Michael Schrage, a research fellow at MIT Sloan School's Center for Digital Business, wrote an article in the September 2014 edition of the Harvard Business Review that discussed the value of learning from analytics project failures.
In one case, Schrage described how a major industrial products company made a huge predictive analytics commitment to preventive maintenance to identify and fix key components before the components failed so the firm's limited technical services talent could be optimized. Halfway through this very expensive data collection and analytics review, a couple of the repair people observed that, increasingly, many of the subsystems could be instrumented and remotely monitored in real time as part of a networked system. The insight changed the direction of the entire project, and Schrage observed that "The value emphasis shifted from preventive maintenance to efficiency management with key customers....The predictive focus initially blurred the larger vision of where the real value could be."

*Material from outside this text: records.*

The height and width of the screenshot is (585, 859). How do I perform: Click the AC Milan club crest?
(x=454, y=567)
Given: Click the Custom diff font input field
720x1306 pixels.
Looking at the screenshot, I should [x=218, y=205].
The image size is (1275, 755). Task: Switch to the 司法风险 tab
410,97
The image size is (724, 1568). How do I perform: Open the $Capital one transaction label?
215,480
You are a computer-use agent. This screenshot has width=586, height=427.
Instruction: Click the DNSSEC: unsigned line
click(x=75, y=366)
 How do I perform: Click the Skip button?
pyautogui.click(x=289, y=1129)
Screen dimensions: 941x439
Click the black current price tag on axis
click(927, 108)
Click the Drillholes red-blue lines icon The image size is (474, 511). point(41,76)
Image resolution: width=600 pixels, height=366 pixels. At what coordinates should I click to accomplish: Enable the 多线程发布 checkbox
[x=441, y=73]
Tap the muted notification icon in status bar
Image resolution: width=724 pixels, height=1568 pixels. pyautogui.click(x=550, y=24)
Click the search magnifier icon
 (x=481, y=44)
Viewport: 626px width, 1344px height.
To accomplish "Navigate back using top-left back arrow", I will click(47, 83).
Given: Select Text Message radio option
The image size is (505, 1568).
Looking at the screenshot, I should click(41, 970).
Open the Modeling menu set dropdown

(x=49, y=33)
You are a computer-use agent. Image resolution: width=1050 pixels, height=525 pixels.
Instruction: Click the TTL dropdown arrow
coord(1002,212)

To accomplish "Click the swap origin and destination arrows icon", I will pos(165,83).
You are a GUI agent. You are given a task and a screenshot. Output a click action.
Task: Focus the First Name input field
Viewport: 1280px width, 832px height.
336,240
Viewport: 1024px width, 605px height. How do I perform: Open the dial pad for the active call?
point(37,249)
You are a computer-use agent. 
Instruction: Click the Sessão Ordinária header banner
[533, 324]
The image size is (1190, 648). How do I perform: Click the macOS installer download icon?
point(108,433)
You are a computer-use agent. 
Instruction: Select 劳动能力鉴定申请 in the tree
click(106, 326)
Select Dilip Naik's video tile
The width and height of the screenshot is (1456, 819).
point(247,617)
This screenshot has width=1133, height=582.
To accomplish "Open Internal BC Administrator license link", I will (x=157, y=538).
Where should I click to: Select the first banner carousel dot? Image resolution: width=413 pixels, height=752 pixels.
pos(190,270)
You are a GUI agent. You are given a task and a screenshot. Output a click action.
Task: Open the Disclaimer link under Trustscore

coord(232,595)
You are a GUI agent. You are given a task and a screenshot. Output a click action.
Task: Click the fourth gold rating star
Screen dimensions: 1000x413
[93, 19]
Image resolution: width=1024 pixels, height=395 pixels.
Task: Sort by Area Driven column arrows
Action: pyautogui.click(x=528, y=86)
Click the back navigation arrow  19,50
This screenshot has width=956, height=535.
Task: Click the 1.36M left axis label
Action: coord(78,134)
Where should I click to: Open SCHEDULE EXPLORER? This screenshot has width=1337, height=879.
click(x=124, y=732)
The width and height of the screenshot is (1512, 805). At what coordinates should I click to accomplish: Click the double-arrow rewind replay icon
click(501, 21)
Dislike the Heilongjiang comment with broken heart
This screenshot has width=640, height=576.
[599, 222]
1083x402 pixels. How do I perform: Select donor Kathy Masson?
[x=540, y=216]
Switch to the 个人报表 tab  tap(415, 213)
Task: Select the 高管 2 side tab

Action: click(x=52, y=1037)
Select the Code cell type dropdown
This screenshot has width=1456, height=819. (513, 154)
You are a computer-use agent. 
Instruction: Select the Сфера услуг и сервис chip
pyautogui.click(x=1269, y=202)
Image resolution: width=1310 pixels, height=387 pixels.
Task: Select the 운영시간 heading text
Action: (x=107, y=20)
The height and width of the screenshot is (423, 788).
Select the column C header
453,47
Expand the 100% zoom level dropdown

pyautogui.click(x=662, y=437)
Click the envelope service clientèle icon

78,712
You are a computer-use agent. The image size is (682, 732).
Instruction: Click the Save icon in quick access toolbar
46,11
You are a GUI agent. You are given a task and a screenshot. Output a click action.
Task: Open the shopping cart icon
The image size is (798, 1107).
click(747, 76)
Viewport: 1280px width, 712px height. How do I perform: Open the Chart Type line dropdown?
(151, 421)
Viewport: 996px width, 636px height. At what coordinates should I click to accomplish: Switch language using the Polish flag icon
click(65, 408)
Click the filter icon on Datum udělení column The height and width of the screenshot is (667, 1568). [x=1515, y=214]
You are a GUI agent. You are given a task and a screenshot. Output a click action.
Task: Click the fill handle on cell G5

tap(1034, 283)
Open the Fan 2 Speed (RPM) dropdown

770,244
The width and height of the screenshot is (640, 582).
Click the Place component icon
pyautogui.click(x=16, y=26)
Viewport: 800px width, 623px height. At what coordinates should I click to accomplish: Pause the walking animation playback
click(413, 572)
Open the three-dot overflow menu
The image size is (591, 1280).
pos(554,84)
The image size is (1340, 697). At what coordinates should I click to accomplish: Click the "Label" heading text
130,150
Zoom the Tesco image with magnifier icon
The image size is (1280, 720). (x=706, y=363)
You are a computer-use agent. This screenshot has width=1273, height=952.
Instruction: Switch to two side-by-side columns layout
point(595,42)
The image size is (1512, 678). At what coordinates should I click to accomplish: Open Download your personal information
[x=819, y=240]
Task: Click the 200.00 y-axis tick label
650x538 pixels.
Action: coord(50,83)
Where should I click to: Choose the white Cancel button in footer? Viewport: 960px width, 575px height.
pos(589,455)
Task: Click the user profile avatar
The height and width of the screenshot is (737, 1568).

Many corporate analytics efforts are like this. Companies begin by asking questions, and those questions in turn direct them into certain directions, but sometimes that's at the expense of other directions that might have yielded greater results.
It is this fear of getting on the wrong track of data analysis that has corporate data scientists and analysts moving carefully and issuing numerous disclaimers about what results might yield along the way. This is also why many of these corporate practitioners look to outside business partners and consultants for help with their analytics, resulting in trusted business partners and consultants becoming key influencers in a company's IT direction, especially in newer fields like analytics.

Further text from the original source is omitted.